## Instructions for the task
Every entry is to be restated exactly; pictures are not part of the copy.

=== Working data ===

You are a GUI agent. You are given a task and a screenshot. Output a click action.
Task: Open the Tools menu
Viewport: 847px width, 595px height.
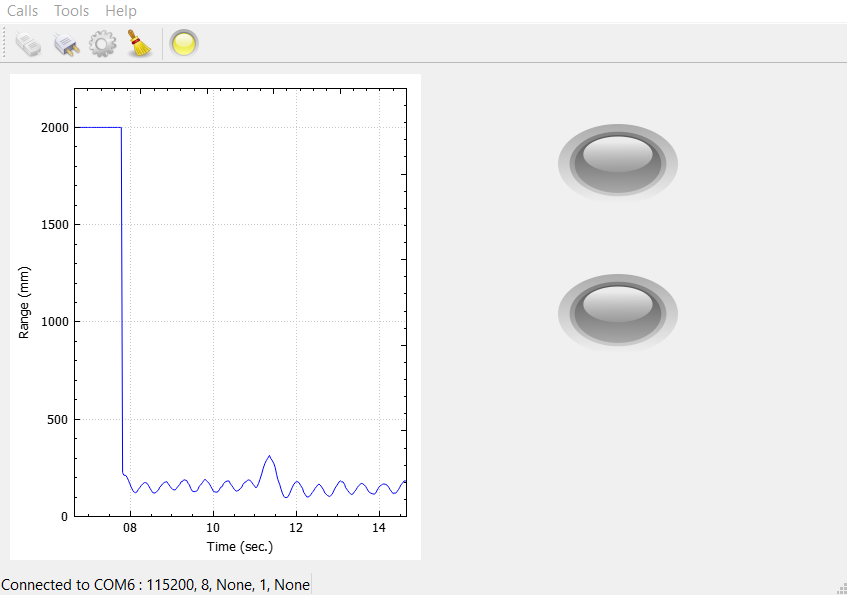(71, 11)
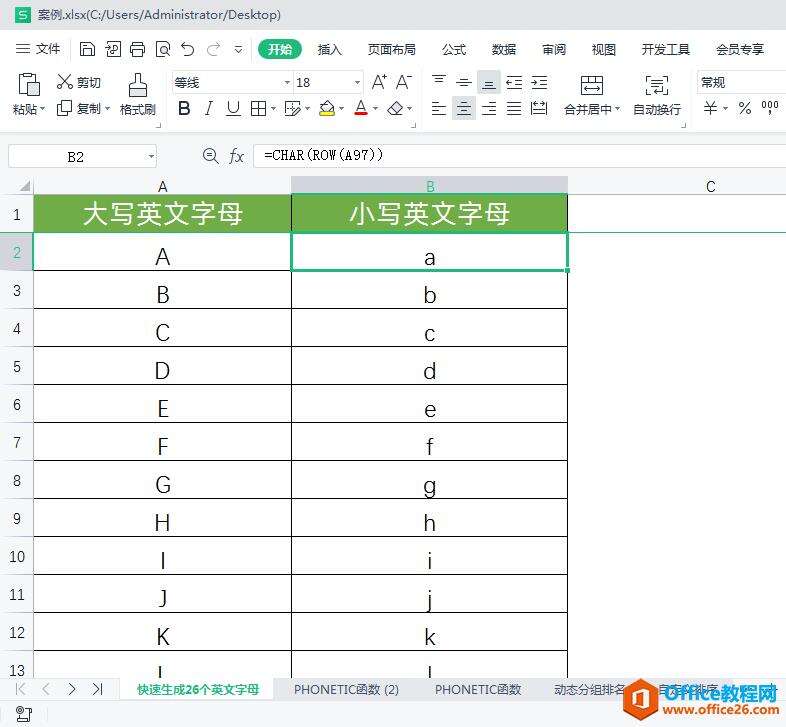Click the Print icon in quick access bar
Image resolution: width=786 pixels, height=727 pixels.
click(137, 49)
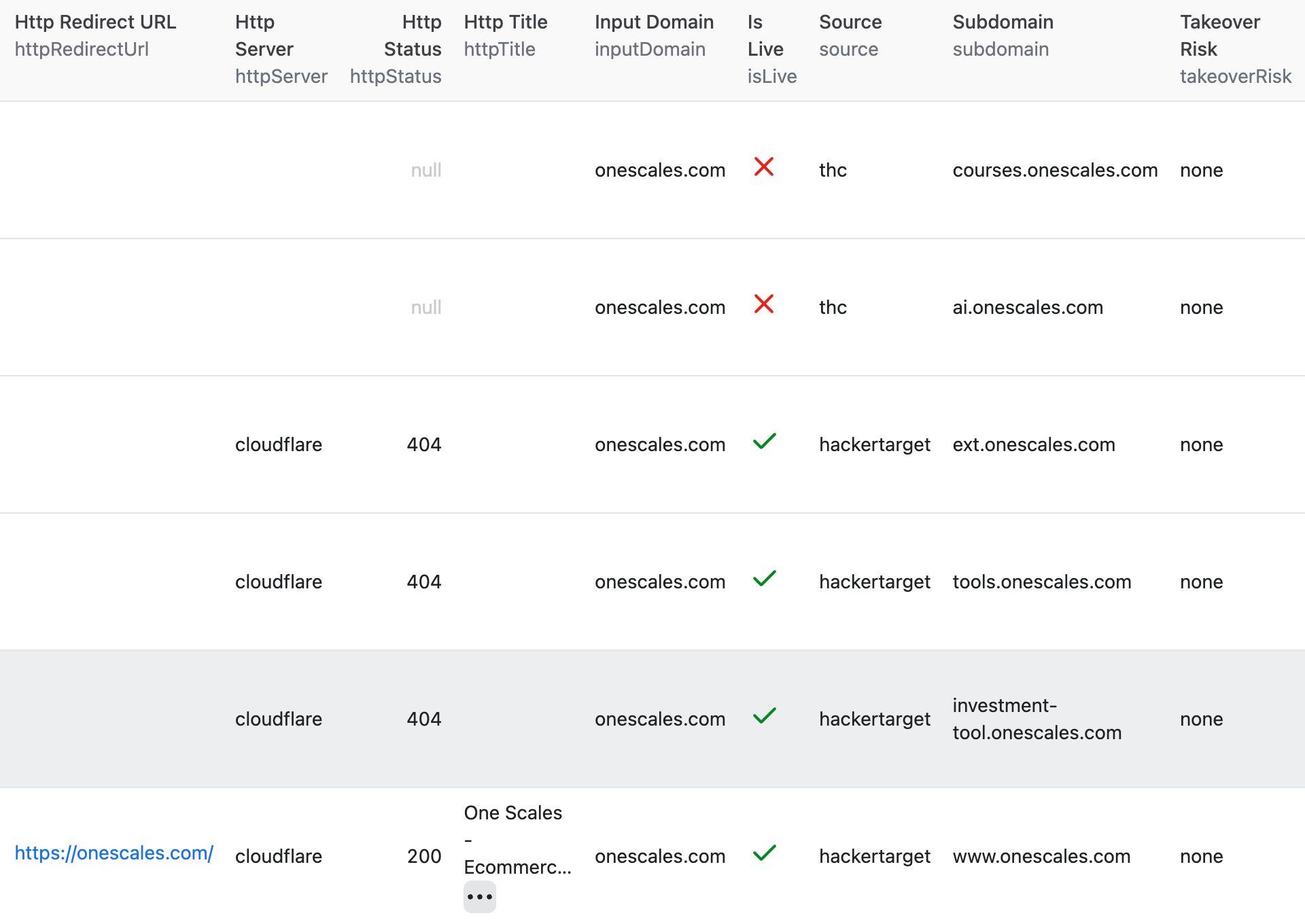Click the red X icon for ai.onescales.com

tap(765, 306)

===

## Task response
You are a GUI agent. You are given a task and a screenshot. Output a click action.
Task: Open the Tools menu
Viewport: 847px width, 595px height.
(71, 11)
Click the Print icon in quick access bar
Image resolution: width=786 pixels, height=727 pixels.
click(137, 49)
Click the red X icon for ai.onescales.com

tap(765, 306)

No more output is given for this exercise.